The cosmic world of galaxies, black holes, super novas, cosmic dust, eclipses, and boiling suns is counterpointed by the global world of erupting volcanoes roiling stormclouds, seething tsunamis,  and the microscopic world of restless cellular twitchings within the biological soup in which life on planet earth began.

The time line roughly traces the journey from the Big Bang to a small-town Texas suburb, where, in a light-filled 1950s house set down in a spacious lawn sprinkled with trees, the story of the O’Brien family begins with a telegram announcing the death of a child.

They live in a small Texas town in the 50s, attend church regularly, and are tortured by the pain of coming to terms with the death in the family.

Their home is airy, spacious. Set down in a park-like suburb of broad streets, generous lawns and enough trees to cradle space without crowding it. It is all light and vista.

Husband (Pitt) is authoritarian and by today’s standards often unfeeling to his wife (Chastain) and sometimes cruel to their three boys. Fearing to spoil the boys he does not spare the rod and runs a tight ship on principles of Christian strictness. His wife puts up with him mutely, though not unresentfully.

She loves and nurtures her children and keeps her mouth shut.

The story tracks the infancy and education of the eldest boy, Jack (Hunter McCracken), from birth to maturity. As the eldest he gets the blunt edge of the stick and the benefit of the lectures on how to behave.
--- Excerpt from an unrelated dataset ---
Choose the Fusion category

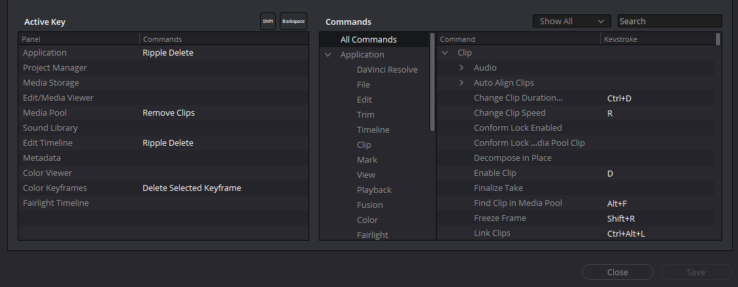(370, 205)
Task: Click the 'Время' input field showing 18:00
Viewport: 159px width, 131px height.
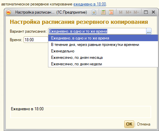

He walks a tightrope, because moments of tenderness from his father keep him from outright hatred but not from insidious self-doubt.

Sean Penn takes over the character some 40 years later having exchanged the idyllic, rural Smithville for the steel and glass towers of a modern city (Waco).

Now a successful architect, he is tortured by his demons, the birthright from  his, upright, humourless father. His life is a struggle to keep from developing a pathological need for approval. Closure is never to be his.

And that’s about it. The plot is open-ended. On the whole the film, despite the stunning grandeur of its photography and the almost mystical style of acting in which more happens in the silences than in the dialogue, tracks uncomfortably close to preachiness.